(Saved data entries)

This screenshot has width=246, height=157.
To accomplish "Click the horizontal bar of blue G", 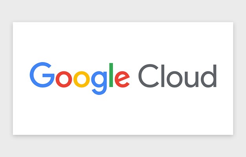I will click(x=49, y=75).
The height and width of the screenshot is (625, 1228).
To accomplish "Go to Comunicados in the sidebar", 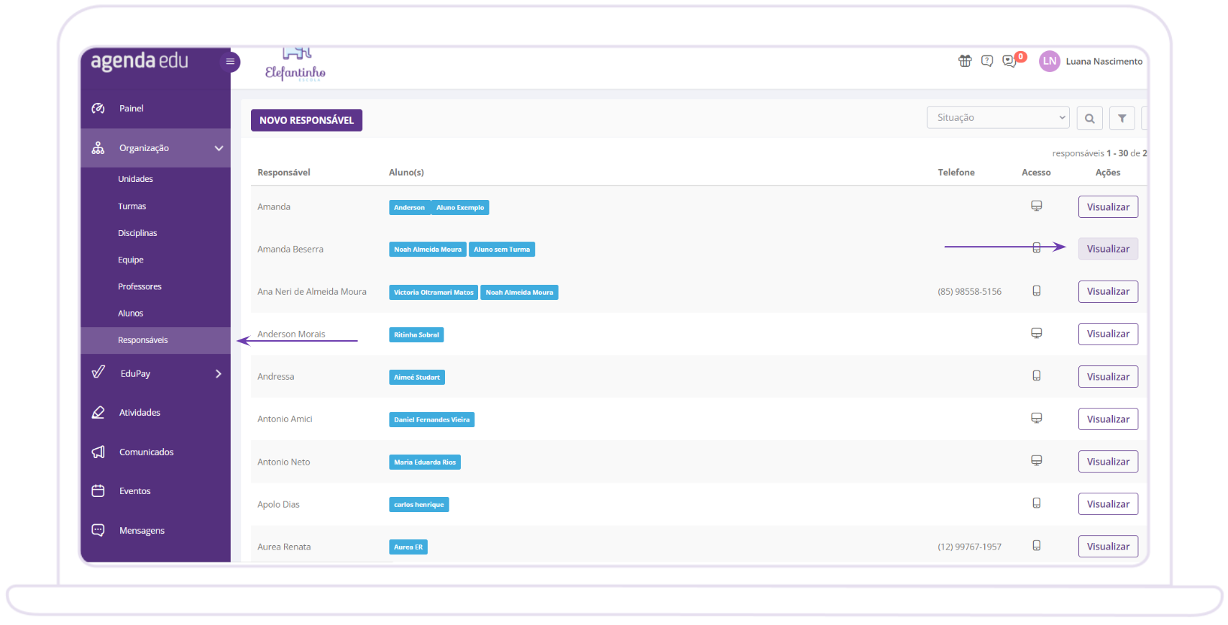I will point(147,452).
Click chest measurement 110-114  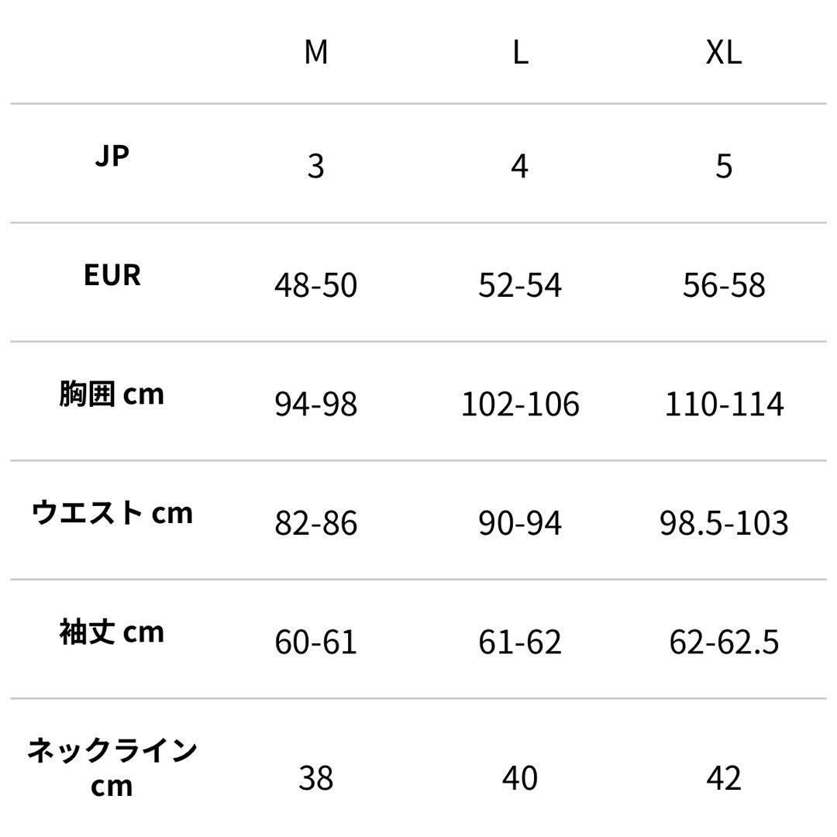tap(724, 405)
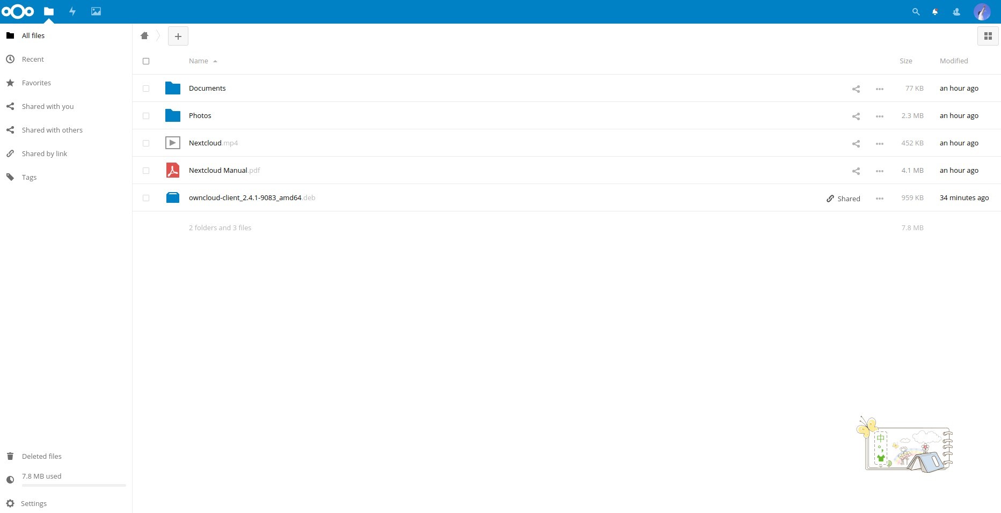Open the new file plus menu
The width and height of the screenshot is (1001, 513).
(x=178, y=36)
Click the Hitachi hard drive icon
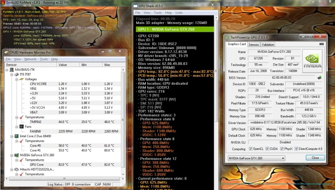Screen dimensions: 335x190 16,169
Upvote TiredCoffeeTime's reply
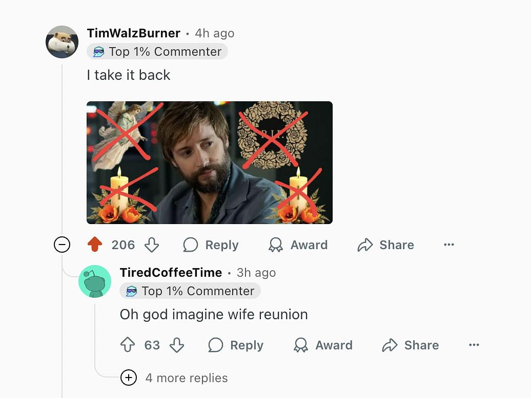 [128, 345]
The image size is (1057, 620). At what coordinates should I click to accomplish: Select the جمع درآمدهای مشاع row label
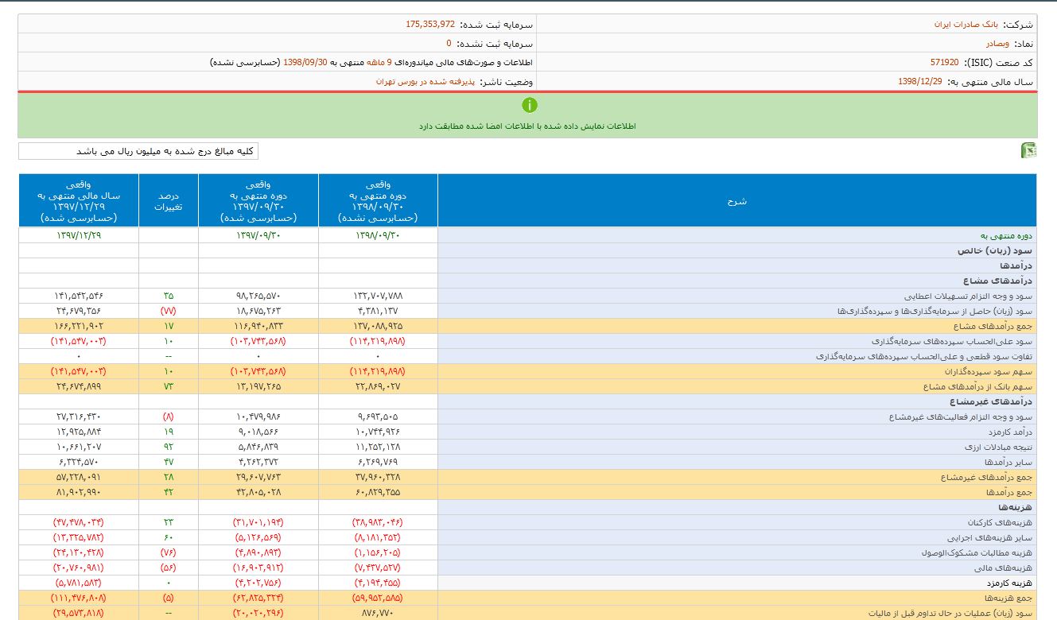coord(993,327)
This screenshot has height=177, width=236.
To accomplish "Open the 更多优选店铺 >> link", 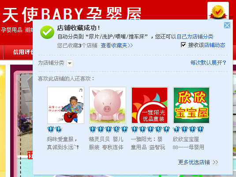I will coord(198,162).

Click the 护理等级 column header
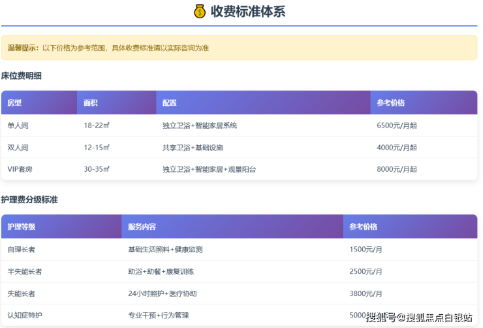pyautogui.click(x=22, y=227)
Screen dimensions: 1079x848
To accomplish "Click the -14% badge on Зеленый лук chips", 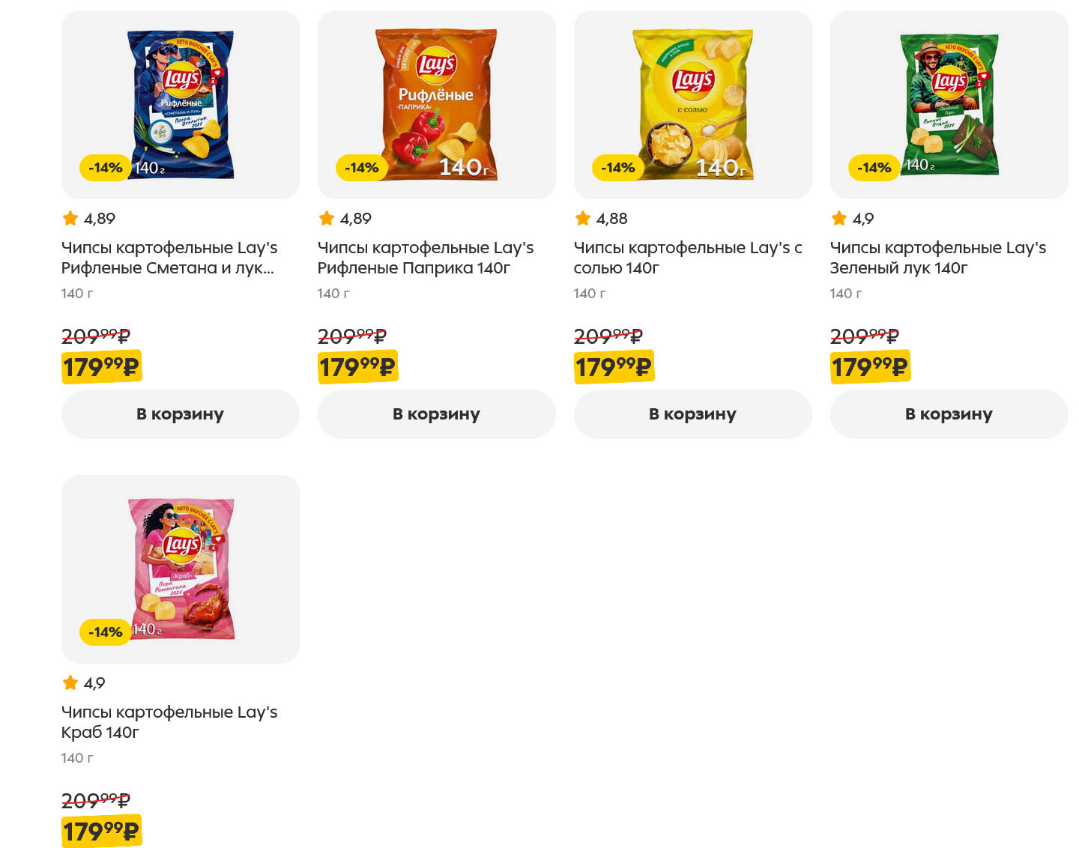I will pos(874,168).
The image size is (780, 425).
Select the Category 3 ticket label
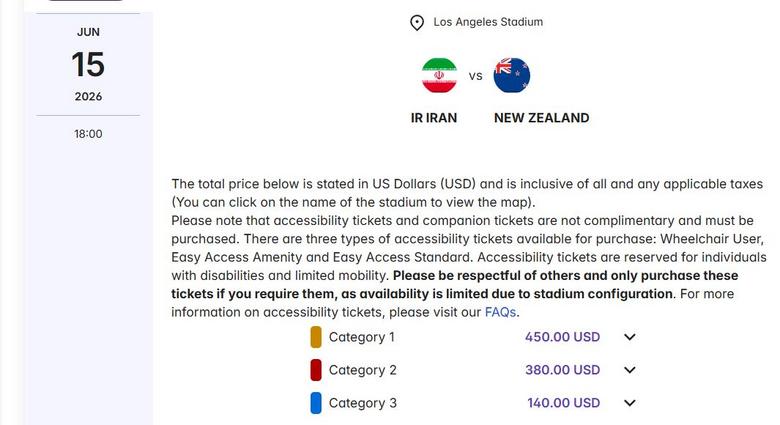tap(362, 403)
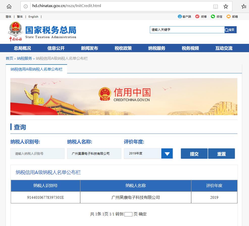This screenshot has width=249, height=226.
Task: Add page to favorites star icon
Action: pyautogui.click(x=226, y=6)
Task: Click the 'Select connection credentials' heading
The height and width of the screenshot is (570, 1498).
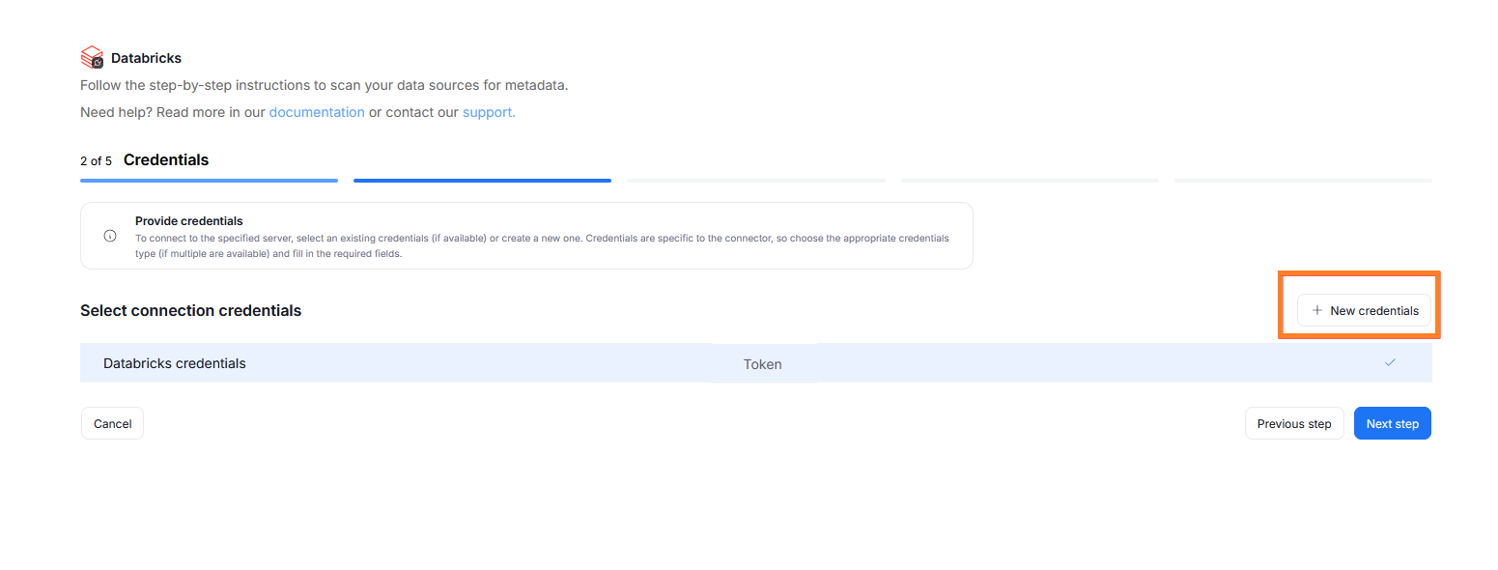Action: click(x=190, y=310)
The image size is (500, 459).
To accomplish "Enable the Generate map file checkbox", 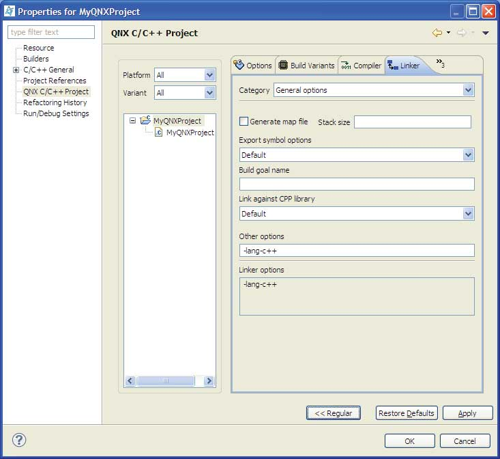I will (x=244, y=122).
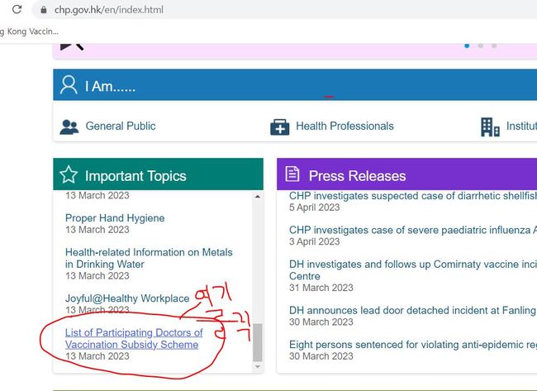
Task: Open the Proper Hand Hygiene link
Action: (115, 218)
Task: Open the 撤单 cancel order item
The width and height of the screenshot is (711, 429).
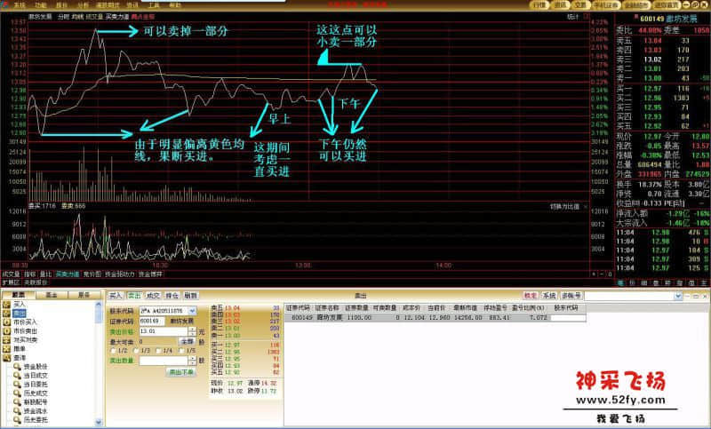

**REQUIRED ACTION**
Repeat only the stretch of data above that runs from the line with "The image size is (780, 425)." to the line with "The image size is (500, 459).". Keep both end lines; exclude pictures.

**TASK ANSWER**
The image size is (780, 425).
Select the Category 3 ticket label
tap(362, 403)
This screenshot has width=249, height=226.
Task: Add page to favorites star icon
Action: pyautogui.click(x=226, y=6)
Task: Click the 'Select connection credentials' heading
The height and width of the screenshot is (570, 1498).
Action: click(x=190, y=310)
The image size is (500, 459).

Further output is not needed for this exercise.